__PROMPT__: Write out every line of the material exactly as it appears.

__PROVIDED RECORDS__:

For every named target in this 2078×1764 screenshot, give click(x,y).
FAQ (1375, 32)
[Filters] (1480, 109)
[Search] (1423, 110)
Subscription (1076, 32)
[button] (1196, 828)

__COMPLETED EXERCISE__:
For every named target in this 2078×1764 screenshot, give click(x,y).
FAQ (1375, 32)
[Filters] (1480, 109)
[Search] (1423, 110)
Subscription (1076, 32)
[button] (1196, 828)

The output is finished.